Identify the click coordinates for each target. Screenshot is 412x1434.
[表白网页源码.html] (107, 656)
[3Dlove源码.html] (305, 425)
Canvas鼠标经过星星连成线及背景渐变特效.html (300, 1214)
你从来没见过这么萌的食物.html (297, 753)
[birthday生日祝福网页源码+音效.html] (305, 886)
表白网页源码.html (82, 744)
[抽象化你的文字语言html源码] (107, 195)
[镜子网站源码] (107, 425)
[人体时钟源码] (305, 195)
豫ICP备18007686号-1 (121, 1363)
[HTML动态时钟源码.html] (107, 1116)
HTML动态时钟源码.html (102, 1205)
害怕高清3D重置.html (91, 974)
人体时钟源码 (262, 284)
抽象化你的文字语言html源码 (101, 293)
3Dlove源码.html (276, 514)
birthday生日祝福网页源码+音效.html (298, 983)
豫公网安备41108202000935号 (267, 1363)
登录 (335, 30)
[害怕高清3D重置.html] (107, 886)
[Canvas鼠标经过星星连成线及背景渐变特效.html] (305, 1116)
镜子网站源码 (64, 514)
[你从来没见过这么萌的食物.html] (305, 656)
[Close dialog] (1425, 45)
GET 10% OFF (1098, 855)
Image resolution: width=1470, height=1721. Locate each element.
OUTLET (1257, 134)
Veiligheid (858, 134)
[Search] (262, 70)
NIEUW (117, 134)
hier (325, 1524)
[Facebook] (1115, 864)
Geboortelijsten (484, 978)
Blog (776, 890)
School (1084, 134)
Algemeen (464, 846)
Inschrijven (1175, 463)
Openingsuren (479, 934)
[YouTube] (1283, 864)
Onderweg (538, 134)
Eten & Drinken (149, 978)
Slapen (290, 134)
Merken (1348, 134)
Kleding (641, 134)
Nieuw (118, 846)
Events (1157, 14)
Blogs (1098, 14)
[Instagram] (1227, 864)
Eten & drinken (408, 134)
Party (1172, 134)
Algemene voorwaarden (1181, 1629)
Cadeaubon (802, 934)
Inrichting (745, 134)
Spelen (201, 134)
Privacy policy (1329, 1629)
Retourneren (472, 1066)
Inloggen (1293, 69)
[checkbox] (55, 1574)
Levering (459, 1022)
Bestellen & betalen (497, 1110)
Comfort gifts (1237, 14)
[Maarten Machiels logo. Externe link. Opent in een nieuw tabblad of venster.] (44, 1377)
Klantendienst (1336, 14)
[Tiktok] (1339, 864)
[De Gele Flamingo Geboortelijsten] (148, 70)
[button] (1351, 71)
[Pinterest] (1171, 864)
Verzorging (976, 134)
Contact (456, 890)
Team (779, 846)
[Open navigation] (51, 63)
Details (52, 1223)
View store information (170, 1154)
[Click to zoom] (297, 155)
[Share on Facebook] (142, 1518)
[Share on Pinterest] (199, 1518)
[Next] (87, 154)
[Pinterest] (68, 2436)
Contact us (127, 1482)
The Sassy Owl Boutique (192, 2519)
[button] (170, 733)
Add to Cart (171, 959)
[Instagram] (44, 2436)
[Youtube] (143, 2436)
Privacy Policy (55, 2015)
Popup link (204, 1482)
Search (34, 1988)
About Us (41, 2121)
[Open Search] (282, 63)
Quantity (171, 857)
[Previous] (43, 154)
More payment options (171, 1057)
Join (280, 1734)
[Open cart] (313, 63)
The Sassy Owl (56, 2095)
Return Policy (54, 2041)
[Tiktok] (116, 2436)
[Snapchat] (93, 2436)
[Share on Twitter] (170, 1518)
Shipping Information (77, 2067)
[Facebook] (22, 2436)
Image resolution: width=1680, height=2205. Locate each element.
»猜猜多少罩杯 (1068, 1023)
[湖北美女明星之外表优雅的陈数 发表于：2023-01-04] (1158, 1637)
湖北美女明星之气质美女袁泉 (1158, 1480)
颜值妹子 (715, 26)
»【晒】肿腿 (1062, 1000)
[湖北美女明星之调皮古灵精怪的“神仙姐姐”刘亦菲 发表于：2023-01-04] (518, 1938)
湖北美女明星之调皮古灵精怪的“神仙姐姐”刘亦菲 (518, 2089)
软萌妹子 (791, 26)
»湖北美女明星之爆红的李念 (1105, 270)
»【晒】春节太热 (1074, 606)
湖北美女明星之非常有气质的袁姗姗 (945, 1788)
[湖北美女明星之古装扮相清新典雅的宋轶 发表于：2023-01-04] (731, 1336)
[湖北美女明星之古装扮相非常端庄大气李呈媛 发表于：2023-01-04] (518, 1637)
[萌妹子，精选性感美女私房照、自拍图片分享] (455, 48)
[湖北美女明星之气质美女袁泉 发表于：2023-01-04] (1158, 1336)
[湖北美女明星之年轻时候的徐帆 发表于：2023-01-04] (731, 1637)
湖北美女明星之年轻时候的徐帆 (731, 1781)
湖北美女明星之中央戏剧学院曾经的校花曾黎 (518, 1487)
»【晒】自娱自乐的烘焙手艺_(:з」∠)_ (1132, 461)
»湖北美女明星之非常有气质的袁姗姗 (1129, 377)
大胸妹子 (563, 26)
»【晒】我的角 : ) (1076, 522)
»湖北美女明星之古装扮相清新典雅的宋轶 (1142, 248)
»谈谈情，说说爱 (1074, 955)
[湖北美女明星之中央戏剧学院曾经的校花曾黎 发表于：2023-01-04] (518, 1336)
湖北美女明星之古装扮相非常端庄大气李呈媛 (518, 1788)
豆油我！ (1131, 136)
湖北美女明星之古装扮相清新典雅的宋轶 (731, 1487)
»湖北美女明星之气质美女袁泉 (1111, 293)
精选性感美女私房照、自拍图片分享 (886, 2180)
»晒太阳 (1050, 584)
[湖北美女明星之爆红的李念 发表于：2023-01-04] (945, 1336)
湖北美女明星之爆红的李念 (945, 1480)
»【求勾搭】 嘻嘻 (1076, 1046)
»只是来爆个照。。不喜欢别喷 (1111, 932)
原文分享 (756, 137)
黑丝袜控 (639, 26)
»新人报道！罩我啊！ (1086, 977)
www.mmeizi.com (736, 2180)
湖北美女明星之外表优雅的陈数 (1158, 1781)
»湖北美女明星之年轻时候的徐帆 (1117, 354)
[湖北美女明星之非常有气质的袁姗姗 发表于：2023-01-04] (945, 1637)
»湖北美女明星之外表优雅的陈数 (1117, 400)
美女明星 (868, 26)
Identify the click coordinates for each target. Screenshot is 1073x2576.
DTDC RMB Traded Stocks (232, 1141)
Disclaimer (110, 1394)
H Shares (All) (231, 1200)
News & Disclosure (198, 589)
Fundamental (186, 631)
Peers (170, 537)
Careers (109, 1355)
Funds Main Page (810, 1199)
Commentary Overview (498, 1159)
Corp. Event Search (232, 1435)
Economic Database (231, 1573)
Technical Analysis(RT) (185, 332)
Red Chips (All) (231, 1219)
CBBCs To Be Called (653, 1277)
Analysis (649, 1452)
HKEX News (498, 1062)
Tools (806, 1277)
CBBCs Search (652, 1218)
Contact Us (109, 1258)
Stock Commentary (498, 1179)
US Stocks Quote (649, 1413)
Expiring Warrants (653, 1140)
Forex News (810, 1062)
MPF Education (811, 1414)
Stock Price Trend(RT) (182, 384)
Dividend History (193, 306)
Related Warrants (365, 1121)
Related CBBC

━━━━━━

→ **TO DO**: From the start of the data to the line that holds "Merken (1348, 134)", retype each line exactly, with both ends included.

→ **COMPLETED EXERCISE**:
Identify the click coordinates for each target. Screenshot is 412x1434.
[表白网页源码.html] (107, 656)
[3Dlove源码.html] (305, 425)
Canvas鼠标经过星星连成线及背景渐变特效.html (300, 1214)
你从来没见过这么萌的食物.html (297, 753)
[birthday生日祝福网页源码+音效.html] (305, 886)
表白网页源码.html (82, 744)
[抽象化你的文字语言html源码] (107, 195)
[镜子网站源码] (107, 425)
[人体时钟源码] (305, 195)
豫ICP备18007686号-1 (121, 1363)
[HTML动态时钟源码.html] (107, 1116)
HTML动态时钟源码.html (102, 1205)
害怕高清3D重置.html (91, 974)
人体时钟源码 (262, 284)
抽象化你的文字语言html源码 (101, 293)
3Dlove源码.html (276, 514)
birthday生日祝福网页源码+音效.html (298, 983)
豫公网安备41108202000935号 (267, 1363)
登录 (335, 30)
[害怕高清3D重置.html] (107, 886)
[Canvas鼠标经过星星连成线及背景渐变特效.html] (305, 1116)
镜子网站源码 (64, 514)
[你从来没见过这么萌的食物.html] (305, 656)
[Close dialog] (1425, 45)
GET 10% OFF (1098, 855)
Image resolution: width=1470, height=1721. Locate each element.
OUTLET (1257, 134)
Veiligheid (858, 134)
[Search] (262, 70)
NIEUW (117, 134)
hier (325, 1524)
[Facebook] (1115, 864)
Geboortelijsten (484, 978)
Blog (776, 890)
School (1084, 134)
Algemeen (464, 846)
Inschrijven (1175, 463)
Openingsuren (479, 934)
[YouTube] (1283, 864)
Onderweg (538, 134)
Eten & Drinken (149, 978)
Slapen (290, 134)
Merken (1348, 134)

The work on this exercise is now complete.